Facebook Sides with Abusers and Bigots

Facebook is being a fucking ass right now. In case you haven’t heard yet, they’ve begun shutting down people’s accounts for using chosen names or pseudonyms.

I first started hearing rumors about Facebook locking people out of their profiles, asking for identification in order to get back in, several months ago. At the time, they were very distant rumors. I assumed it was someone who had been harassing another person and was reported as a result.

But then I started hearing rumors about drag performers being told they had to use their real names, and I thought, “Well that’s dumb. They’ll get push-back and change their policy.”

I began to watch more closely as Sister Roma struck up an attempt to raise awareness and convince Facebook to change their policy to allow pseudonyms or alternate names. Sister Roma, and those fighting with her, made an excellent case for why Facebook should rescind the policy, but Facebook declared that they were going to stay with their jack-assed assumptions that people must use their legal name on their profile.

Why is that such a big deal?

There is quite a bit of prejudice inherent in demanding that drag performers or transgender individuals use their legal birth name. Refusing to acknowledge someone’s preferred name, like choosing to ignore their preferred pronouns, is a form of transphobia that attempts to steal identity away from the person. It’s an ironic move on Facebook’s part since they recently introduced more gender options for a person’s profile. It’s even more ironic since I haven’t heard of a single celebrity being locked out of their account for using a stage name rather than a birth name. So much for consistency.

But the transphobia and double standard isn’t all that’s at play here. This name policy holds huge repercussions for other groups as well, particularly survivors of abuse.

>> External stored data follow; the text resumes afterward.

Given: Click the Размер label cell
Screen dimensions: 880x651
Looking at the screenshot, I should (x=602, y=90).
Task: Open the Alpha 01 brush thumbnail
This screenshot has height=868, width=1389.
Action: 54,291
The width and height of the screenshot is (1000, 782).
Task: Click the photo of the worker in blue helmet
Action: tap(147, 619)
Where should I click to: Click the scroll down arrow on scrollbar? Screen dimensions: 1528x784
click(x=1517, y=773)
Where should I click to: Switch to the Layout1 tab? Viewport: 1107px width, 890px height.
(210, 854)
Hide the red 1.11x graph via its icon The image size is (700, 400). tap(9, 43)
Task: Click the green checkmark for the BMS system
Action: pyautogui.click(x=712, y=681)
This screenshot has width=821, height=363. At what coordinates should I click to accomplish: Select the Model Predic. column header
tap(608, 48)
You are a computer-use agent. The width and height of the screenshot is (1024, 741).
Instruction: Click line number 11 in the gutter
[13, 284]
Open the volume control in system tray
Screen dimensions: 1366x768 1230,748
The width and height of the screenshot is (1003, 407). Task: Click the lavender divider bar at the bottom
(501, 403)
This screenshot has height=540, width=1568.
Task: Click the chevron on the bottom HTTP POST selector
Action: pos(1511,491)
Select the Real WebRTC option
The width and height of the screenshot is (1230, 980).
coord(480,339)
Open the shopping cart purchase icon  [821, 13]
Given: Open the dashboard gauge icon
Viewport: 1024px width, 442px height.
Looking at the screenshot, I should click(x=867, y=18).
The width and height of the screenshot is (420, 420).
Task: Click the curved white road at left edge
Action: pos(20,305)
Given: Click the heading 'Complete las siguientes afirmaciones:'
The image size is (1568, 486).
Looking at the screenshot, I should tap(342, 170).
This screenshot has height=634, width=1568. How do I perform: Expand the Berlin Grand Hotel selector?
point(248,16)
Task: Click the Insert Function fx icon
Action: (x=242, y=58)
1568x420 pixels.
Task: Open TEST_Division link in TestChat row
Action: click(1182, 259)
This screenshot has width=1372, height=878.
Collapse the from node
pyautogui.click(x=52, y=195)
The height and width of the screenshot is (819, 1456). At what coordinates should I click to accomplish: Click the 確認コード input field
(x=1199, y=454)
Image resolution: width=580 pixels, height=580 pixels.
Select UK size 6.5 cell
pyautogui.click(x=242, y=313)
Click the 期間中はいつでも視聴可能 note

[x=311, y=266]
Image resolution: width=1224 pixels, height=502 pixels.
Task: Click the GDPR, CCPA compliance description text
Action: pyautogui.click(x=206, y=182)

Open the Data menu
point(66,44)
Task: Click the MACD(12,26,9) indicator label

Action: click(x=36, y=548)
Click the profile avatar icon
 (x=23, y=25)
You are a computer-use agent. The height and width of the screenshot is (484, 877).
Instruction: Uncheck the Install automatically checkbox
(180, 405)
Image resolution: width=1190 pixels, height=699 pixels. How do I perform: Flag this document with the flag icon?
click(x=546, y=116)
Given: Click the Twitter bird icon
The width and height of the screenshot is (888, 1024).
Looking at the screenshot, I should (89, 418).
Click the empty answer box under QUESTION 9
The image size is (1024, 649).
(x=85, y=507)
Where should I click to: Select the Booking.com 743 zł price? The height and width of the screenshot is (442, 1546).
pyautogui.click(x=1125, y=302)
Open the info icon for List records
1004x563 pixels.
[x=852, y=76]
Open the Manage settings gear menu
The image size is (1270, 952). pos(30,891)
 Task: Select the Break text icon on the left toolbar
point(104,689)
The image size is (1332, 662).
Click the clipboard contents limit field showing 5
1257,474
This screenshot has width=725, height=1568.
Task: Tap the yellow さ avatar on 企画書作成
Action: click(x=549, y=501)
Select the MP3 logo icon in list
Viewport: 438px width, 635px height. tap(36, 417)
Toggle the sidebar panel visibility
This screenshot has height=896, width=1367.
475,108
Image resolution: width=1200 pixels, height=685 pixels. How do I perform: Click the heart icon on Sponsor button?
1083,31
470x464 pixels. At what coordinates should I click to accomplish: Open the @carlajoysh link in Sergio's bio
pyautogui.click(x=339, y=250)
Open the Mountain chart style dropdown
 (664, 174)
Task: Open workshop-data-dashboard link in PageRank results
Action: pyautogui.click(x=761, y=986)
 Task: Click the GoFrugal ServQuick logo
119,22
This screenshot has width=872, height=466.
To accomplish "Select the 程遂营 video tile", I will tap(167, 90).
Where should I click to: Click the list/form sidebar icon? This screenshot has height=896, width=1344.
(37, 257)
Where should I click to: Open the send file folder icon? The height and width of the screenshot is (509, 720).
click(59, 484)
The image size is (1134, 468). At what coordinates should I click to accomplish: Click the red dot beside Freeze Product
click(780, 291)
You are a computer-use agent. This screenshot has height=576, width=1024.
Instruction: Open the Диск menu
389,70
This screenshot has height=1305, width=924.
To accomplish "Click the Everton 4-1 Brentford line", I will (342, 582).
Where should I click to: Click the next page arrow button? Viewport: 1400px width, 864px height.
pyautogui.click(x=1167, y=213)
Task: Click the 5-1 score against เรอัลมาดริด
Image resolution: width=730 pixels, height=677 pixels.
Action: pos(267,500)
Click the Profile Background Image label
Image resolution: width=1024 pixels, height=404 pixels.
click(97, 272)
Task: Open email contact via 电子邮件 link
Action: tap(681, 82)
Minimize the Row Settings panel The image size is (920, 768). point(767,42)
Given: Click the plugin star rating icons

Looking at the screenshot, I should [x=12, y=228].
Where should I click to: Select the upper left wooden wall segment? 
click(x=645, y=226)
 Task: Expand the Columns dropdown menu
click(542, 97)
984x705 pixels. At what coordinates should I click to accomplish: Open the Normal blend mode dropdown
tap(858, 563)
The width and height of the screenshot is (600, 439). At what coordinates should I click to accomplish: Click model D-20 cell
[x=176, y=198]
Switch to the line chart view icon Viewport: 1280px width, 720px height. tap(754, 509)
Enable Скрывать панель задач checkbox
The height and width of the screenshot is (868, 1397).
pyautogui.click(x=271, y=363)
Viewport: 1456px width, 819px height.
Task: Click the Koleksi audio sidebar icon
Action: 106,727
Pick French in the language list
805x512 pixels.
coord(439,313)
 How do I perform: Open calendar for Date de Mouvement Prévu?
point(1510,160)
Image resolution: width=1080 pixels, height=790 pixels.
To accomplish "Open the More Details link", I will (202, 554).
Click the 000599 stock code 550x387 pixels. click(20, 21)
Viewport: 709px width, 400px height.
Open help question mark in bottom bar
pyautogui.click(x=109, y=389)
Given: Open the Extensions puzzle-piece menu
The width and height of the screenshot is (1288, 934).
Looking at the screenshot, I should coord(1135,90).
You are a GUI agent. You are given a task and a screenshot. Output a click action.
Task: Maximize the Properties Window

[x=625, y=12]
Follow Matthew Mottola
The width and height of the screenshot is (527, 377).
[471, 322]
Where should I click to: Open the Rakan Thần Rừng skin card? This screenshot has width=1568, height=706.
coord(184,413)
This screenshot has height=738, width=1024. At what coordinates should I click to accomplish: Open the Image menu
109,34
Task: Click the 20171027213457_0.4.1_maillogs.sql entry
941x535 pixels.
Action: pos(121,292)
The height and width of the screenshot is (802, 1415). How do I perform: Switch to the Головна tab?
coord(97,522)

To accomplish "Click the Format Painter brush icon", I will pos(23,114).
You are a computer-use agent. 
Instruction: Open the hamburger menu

I found out the hard way that using my name on the Internet wasn’t a good idea. I was stalked both by former cult members and a random stranger who just decided I was a convenient target. I always thought that just keeping my information private would be enough, but when one of the stalkers (hint: it was the stranger) managed to find out where I lived and worked by using a combination of Facebook and the white pages, I decided that was the end of my “real name” days.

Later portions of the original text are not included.